In this document, the term "video processing" may refer to video encoding, video decoding, video compression, or video decompression. For example, a video compression algorithm may be applied during the conversion from a pixel representation to a corresponding bitstream representation of the video, and vice versa. The bitstream representation of the current video block may, for example, correspond to bits collocated or distributed at different locations within the bitstream, as defined by the syntax. For example, a macroblock may be encoded from transformed and encoded error residual values, and may also be encoded using bits in headers and other fields in the bitstream.
It should be appreciated that several techniques have been disclosed that would benefit video encoder and decoder embodiments incorporated in video processing devices such as smart phones, laptops, desktops, and similar devices by allowing the use of virtual motion candidates constructed based on the various rules disclosed in this document.

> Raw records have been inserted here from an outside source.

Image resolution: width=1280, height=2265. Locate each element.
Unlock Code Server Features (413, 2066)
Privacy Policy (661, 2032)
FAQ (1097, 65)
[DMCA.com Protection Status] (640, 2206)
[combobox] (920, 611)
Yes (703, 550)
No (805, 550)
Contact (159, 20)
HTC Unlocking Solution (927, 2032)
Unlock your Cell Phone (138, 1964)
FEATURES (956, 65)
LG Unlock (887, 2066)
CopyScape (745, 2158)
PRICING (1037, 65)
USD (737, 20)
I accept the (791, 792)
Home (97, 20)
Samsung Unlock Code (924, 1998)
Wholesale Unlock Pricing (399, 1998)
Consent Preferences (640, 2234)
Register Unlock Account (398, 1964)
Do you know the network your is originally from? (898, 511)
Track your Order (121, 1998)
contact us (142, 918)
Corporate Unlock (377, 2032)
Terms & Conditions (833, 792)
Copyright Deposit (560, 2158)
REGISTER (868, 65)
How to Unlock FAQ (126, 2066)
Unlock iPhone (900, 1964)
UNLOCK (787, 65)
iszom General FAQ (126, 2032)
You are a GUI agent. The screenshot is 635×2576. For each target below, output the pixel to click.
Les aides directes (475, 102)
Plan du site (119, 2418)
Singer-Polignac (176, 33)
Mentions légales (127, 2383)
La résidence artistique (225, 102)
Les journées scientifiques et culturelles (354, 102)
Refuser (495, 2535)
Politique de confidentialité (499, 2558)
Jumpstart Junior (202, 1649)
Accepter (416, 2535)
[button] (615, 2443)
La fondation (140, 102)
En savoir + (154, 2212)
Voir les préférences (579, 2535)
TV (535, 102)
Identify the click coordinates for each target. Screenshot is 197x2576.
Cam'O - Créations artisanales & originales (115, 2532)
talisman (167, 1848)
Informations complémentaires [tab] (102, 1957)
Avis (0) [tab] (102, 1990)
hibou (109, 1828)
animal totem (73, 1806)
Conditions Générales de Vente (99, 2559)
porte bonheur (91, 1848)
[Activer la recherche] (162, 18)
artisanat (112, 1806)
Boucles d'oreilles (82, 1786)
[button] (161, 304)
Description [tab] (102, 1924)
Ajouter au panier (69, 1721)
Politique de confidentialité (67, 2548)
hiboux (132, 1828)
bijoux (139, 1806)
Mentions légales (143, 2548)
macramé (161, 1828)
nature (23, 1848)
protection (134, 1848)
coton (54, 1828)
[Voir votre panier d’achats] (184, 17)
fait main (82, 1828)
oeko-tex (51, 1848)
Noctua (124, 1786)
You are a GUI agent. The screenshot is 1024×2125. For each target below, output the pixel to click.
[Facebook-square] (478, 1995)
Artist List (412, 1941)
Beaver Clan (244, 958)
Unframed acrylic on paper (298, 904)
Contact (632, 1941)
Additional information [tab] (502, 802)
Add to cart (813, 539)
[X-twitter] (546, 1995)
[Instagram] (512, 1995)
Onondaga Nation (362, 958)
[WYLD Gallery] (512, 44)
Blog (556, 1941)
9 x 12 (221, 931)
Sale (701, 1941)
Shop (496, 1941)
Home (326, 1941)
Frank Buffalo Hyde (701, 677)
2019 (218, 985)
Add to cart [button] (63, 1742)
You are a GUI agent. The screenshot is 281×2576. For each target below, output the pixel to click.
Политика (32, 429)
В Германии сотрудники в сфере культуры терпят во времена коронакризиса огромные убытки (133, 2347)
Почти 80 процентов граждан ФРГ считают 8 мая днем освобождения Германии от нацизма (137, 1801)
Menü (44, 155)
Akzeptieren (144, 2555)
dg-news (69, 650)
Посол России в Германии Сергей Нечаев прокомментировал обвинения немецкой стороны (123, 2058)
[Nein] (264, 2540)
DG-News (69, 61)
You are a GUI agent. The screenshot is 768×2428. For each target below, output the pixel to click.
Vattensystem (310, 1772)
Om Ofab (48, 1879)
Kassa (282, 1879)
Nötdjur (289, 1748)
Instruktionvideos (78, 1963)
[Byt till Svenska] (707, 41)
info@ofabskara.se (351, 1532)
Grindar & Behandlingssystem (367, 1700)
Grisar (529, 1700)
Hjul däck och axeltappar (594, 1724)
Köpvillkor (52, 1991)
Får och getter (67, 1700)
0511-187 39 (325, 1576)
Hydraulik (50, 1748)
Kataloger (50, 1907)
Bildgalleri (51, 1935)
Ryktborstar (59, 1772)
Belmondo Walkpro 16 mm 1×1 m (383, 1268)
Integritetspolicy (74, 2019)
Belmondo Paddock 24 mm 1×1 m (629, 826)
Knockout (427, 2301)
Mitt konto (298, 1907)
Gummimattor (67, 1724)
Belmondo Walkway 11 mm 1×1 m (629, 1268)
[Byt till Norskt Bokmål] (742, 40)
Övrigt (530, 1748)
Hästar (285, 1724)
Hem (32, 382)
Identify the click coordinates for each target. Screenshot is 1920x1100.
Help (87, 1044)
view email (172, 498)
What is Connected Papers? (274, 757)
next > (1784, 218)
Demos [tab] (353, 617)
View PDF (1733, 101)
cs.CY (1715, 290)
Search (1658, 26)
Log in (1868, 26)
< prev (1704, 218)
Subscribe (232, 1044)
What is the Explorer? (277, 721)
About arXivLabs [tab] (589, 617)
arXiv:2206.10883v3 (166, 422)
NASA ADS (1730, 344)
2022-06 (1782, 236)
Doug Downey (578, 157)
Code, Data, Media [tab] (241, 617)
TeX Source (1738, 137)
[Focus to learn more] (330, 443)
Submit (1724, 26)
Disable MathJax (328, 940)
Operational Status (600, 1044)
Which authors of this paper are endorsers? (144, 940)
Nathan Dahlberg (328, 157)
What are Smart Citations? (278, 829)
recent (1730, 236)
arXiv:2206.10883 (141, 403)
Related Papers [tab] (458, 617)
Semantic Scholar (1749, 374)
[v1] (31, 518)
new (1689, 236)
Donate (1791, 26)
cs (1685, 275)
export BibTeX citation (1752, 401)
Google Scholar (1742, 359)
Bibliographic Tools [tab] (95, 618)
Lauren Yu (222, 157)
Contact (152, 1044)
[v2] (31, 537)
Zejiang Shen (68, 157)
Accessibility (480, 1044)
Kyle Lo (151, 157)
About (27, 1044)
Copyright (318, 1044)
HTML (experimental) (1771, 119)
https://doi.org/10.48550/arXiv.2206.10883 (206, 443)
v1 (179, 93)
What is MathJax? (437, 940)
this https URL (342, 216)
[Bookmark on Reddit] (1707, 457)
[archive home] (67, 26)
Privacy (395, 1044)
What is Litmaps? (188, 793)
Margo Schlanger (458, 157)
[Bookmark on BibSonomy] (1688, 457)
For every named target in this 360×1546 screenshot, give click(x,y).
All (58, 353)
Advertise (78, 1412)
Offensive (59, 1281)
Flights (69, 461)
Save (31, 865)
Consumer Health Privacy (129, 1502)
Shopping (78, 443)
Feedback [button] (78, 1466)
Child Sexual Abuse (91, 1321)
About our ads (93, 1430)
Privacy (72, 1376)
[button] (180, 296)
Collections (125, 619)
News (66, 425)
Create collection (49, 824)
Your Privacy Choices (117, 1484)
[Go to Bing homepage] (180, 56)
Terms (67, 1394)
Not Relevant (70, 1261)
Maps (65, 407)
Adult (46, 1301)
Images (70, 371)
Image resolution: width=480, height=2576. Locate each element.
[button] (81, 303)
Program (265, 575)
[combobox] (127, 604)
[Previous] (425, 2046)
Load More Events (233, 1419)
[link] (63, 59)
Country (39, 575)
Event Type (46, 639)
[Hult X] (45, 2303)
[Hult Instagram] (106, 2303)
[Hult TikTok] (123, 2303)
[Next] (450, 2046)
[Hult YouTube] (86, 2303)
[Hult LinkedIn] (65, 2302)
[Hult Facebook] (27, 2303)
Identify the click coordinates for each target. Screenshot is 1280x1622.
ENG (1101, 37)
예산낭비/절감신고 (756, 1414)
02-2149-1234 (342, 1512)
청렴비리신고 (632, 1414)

The disclosed and other solutions, examples, embodiments, modules, and functional operations described in this document can be implemented in digital electronic circuitry, or in computer software, firmware, or hardware, including the structures disclosed in this document and their structural equivalents, or in combinations of one or more of them. The disclosed and other embodiments may be implemented as one or more computer program products, i.e., one or more modules of computer program instructions encoded on a computer-readable medium for execution by, or to control the operation of, data processing apparatus. The computer readable medium can be a machine-readable storage device, a machine-readable storage substrate, a memory device, a composition of matter effecting a machine-readable propagated signal, or a combination of one or more of them. The term "data processing apparatus" encompasses all apparatus, devices, and machines for processing data, including by way of example a programmable processor, a computer, or multiple processors or computers. The apparatus can include, in addition to hardware, code that creates an execution environment for the computer program in question, e.g., code that constitutes processor firmware, a protocol stack, a database management system, an operating system, or a combination of one or more of them. A propagated signal is an artificially generated signal, e.g., a machine-generated electrical, optical, or electromagnetic signal, that is generated to encode information for transmission to suitable receiver apparatus.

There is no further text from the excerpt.